Fuzzing and Symbolic Execution
- Fuzzing and Symbolic Execution
Fuzzing and symbolic execution are automated techniques for finding bugs in software. In the malware analysis context, they are useful for:
- Finding vulnerabilities that malware exploits
- Identifying backdoor trigger conditions (inputs that cause unusual behavior)

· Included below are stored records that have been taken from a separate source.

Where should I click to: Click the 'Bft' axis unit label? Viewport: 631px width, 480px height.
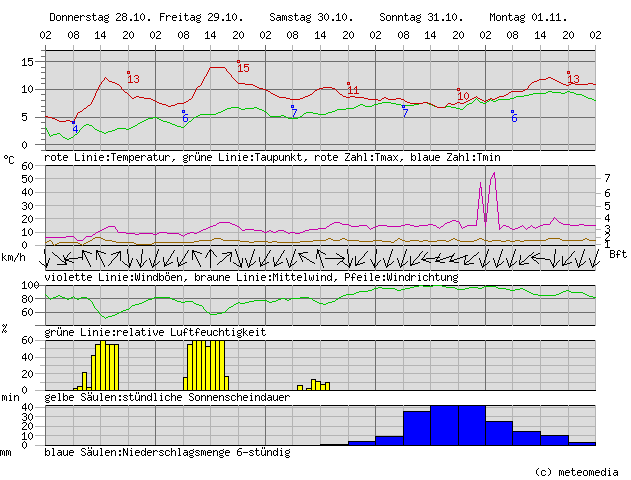coord(618,254)
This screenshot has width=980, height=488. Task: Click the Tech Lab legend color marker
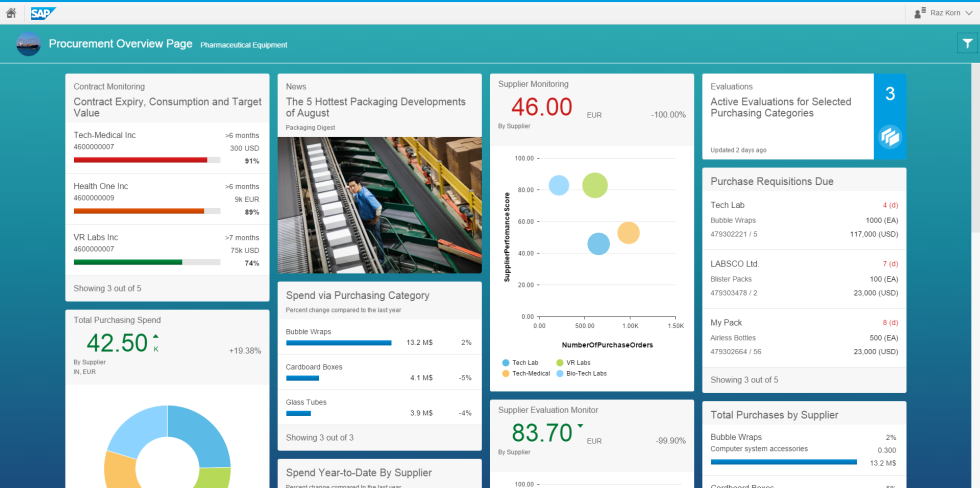(x=506, y=362)
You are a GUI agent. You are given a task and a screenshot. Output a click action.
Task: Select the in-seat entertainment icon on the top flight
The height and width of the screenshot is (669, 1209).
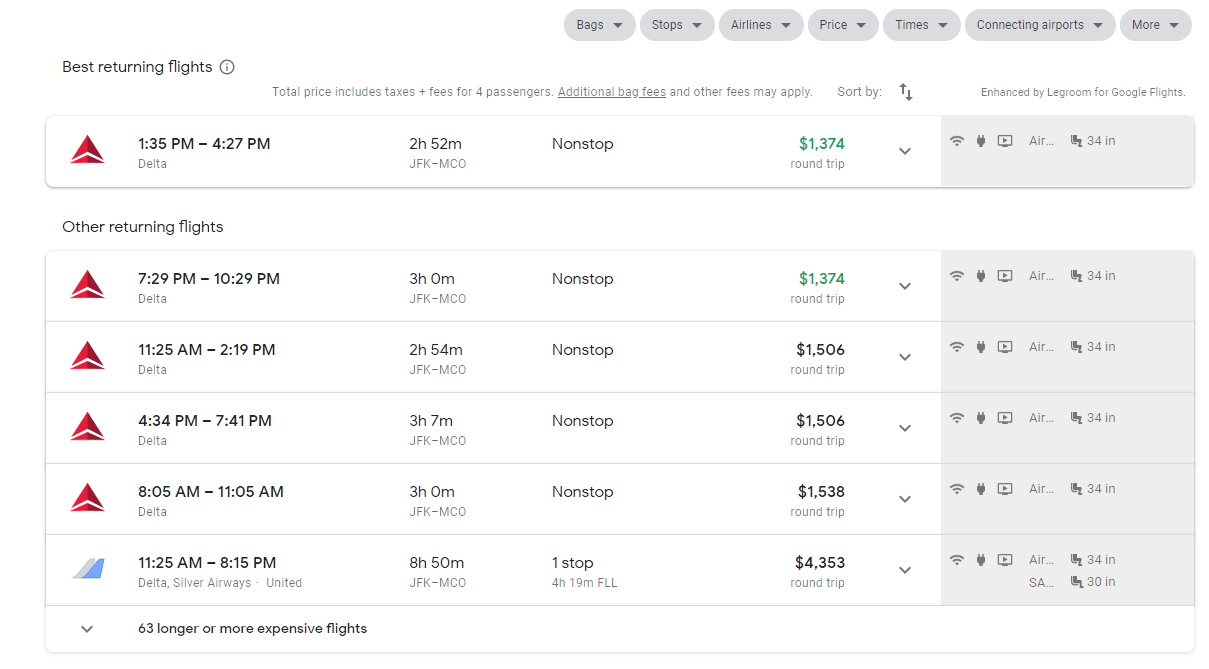tap(1004, 140)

- Determining binary equivalence across metamorphic malware variants
- Automatically testing unpacked samples for crash-worthy inputs
Common C Vulnerabilities
Before fuzzing, you need to know what you’re looking for. These are the most common classes of memory corruption bugs.
Buffer / Stack Overflow
Writing beyond the end of a fixed-size buffer. If the buffer is on the stack, the saved return address can be overwritten.
char password[9];
scanf("%s", password); // no length limit — input longer than 8 chars overflows
Array Out-of-Bounds
Using an index that falls outside the allocated range. Off-by-one errors are the classic source.
int a[10];
a[10] = 0; // writes one past the end of the array
Failure to Null-Terminate
strcat, sprintf, and similar functions assume a null-terminated destination. If the source fills the buffer exactly, the null is written past the end.
char buf[8];
read(STDIN_FILENO, buf, 8); // fills buf with no null terminator
strcat(dest, buf); // reads past end of buf
Format String
Passing user input directly as a printf format string allows reading (and writing) arbitrary memory.
printf(argv[1]); // BAD
printf("%s", argv[1]); // GOOD
%x dumps stack words. %n writes the number of bytes printed so far to a pointer argument — classic write primitive.
Use-After-Free
Using a pointer after the memory it points to has been freed. Common in browsers and complex data structure code.
char *p = malloc(16);
free(p);
printf("%s\n", p); // undefined behavior — p may point to recycled memory
Fuzzing
Fuzzing (fuzz testing) generates large numbers of inputs and watches for crashes, hangs, or unexpected behavior.
Black-Box vs. White-Box
- Black-box: treats the program as opaque, generates random or mutation-based inputs. Simple but inefficient; unlikely to reach deeply nested code paths.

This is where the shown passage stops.